Source: The Conversation – Africa – By Alinane Linda Nyondo-Mipando, Lecturer in Health Systems and Policy, University of Malawi
When men are excluded from antenatal (prenatal) care, or only participate in a limited way, it’s a lost opportunity for the whole family. This exclusion is seen more in patriarchal societies.
Prenatal care services are traditionally designed to serve women. But male involvement provides an opportunity for their increased contributions both within the health system and at home. For example, getting fathers involved in the prevention of mother-to-child transmission of HIV is critical for the uptake of services and retention in care of the mother and baby. When men are involved there are better outcomes for their HIV exposed or infected children. It can also afford the men access to HIV and other sexually transmitted infections services.
To get men involved, it’s necessary to understand what blocks or eases the way. The strategy should be contextually relevant too.
From 2013 to 2015, we conducted a research project in Malawi to explore this. The project was done in two phases. We first wanted to determine the barriers to men being more involved. Based on these findings we developed and tested an intervention for better participation. This intervention comprised giving pregnant women an invitation card for their partners.
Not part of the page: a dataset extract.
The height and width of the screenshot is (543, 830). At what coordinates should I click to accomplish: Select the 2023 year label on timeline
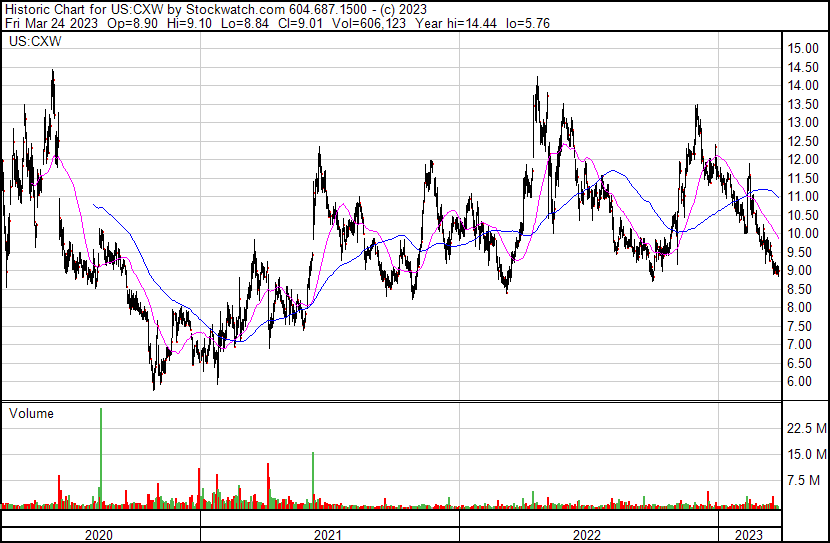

We found that men who received invitation cards to their partners’ appointments were more involved in the health services. We believe that scaling up the use of this invitation card system could encourage more male participation in Malawi and similar settings.
Barriers and intervention
In the first phase, we conducted an exploratory qualitative study to describe the barriers to and enablers of male involvement in antenatal healthcare. The study was done from December 2012 to January 2013 at a health centre in Blantyre, Malawi. We conducted six face-to-face interviews with healthcare workers and four focus group discussions with 18 men and 17 pregnant women attending the clinic. We also wanted to identify the relevance of, and strategies for, involving men in the prevention of mother-to-child transmission of HIV.
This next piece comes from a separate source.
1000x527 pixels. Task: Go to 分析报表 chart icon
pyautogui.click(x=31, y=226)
One of the barriers we found was that these services were offered in spaces that focus on mothers. The focus of the services team is on the pregnant woman and the pregnancy and rarely, if at all, on the male partner. History taking, physical examinations and diagnostic assessments centre on the woman. The health system does not offer male-friendly services in the antenatal care clinic.
Men generally perceive clinics as more women and child friendly. They may have concerns about services provided by female health workers, and their work schedules may not fit with the opening hours and long waiting times at clinics. The health system doesn’t have a clear strategy for involving men. We found that men mostly stay with their partners during the HIV counselling and testing session. For the rest of the antenatal care appointment they often wait for their partner outside.
Our study further showed that men could be involved in several ways. These include participating in health education, providing financial and material support for the delivery or making the decisions that help the expectant mother to use health services.
The most effective way to get men involved in our setting was to send an invitation card via their female partners, inviting them to attend the antenatal clinic. An invitation card was deemed respectful since it was more personal than having their partners extend an invitation verbally.
We tested an intervention in the second phase of our study: an invitation card to encourage men to come with the women for antenatal care. This study was done at two health centres in Blantyre. The message on the invitation card was informed by the results from our first phase. The men preferred the card not to mention HIV testing.
The study had an intervention and a control arm. In total, we recruited 462 pregnant women. Of these, 230 were in the intervention arm where they were given an invitation card to pass on to their partner. The women in our control arm were asked to invite their male partners verbally, which was standard practice at the time. All women were followed for six weeks and had two follow-up visits. We did not trace them to check what was happening, to avoid interfering with the intervention.
Our results showed that more women (65 of 230 or 28.26%) in the intervention returned with their partner at the next visit. But only 44 of 232 (18.97%) from the control arm came back with their partners. The differences observed were statistically significant. We concluded that an invitation card addressed to a male partner and passed on by his partner is an effective strategy for getting men more involved in services that aim to prevent mother-to-child transmission of HIV.
To our knowledge, this was the first time this health service innovation had been tried in the country.
In subsequent research colleagues at South Lunzu and Mpemba health centers and Queen Elizabeth Central Hospital in Malawi were able to identify couples’ health education needs. These authors also found that couples who attended antenatal care together were more prepared for delivery compared to those where only the woman attended the antenatal care sessions.
We recommend that an invitation card be used to invite male partners to attend antenatal care services.
There is a need to offer the services at hours and on days when men can attend as well. For instance, the services could be available over the weekend or later in the evening. The design and delivery of services should be done with men in mind.